Goal
Please list every line of the records that contains the word "longitude". Case counts.

Data for this task
○ ○ ○ ○ ○

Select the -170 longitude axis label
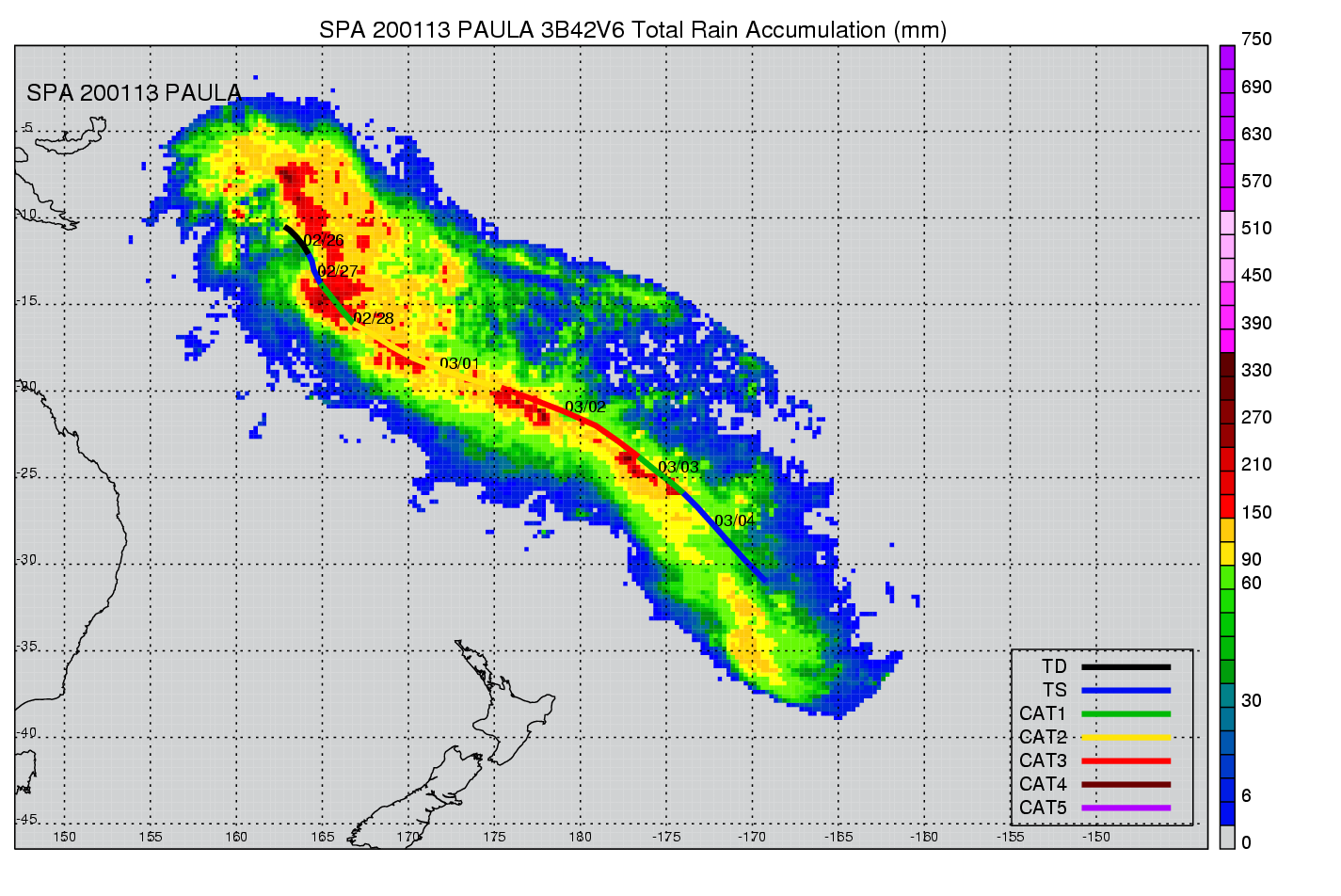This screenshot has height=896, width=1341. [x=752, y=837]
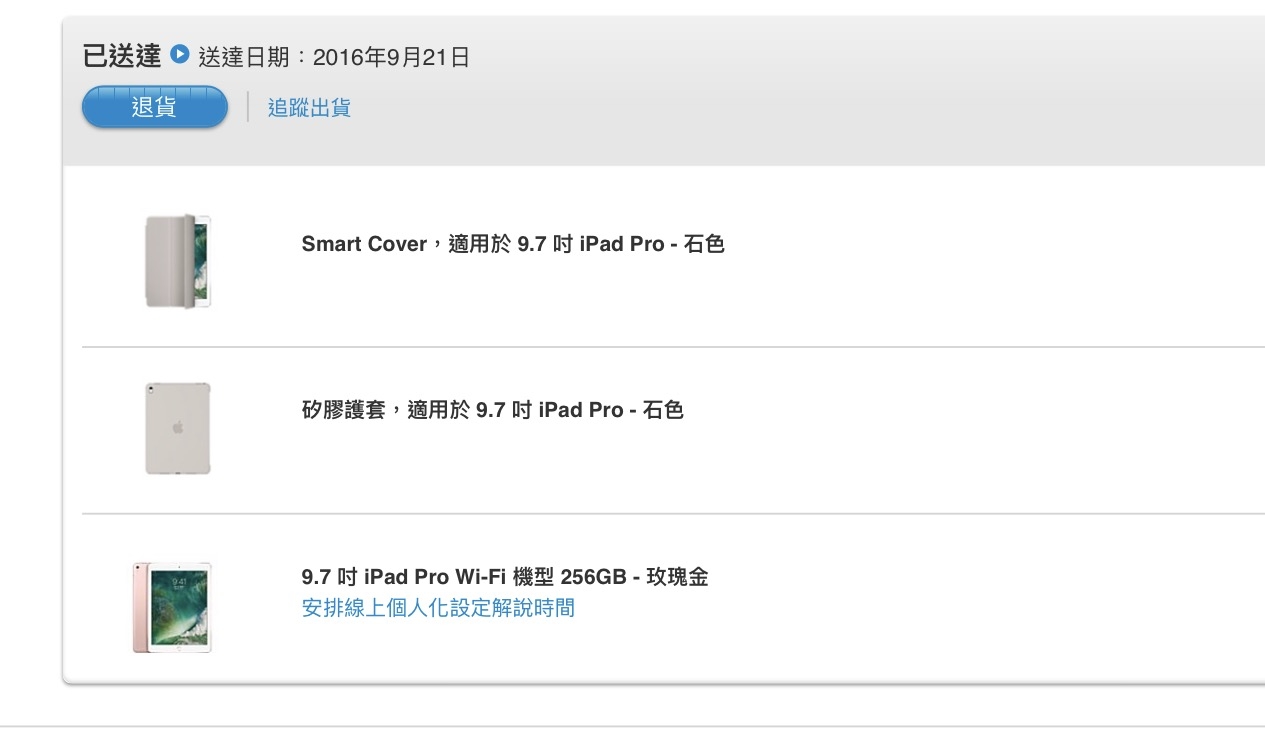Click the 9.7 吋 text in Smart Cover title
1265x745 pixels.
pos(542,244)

○ ○ ○ ○ ○

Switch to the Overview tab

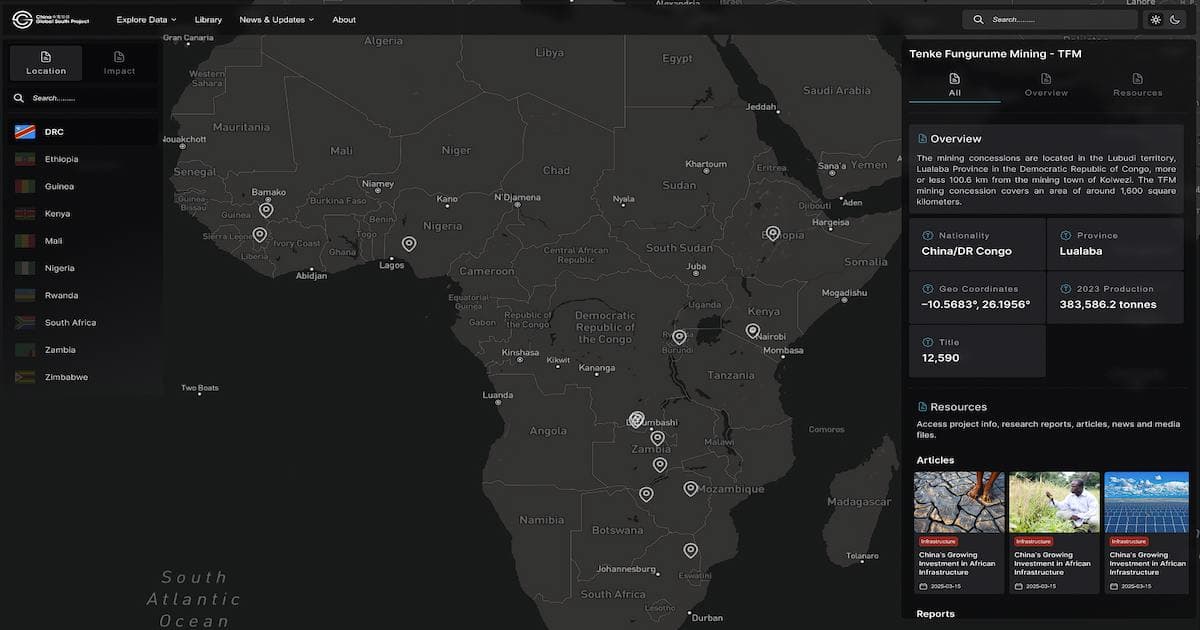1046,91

○ ○ ○ ○ ○

Result
Select the -170 longitude axis label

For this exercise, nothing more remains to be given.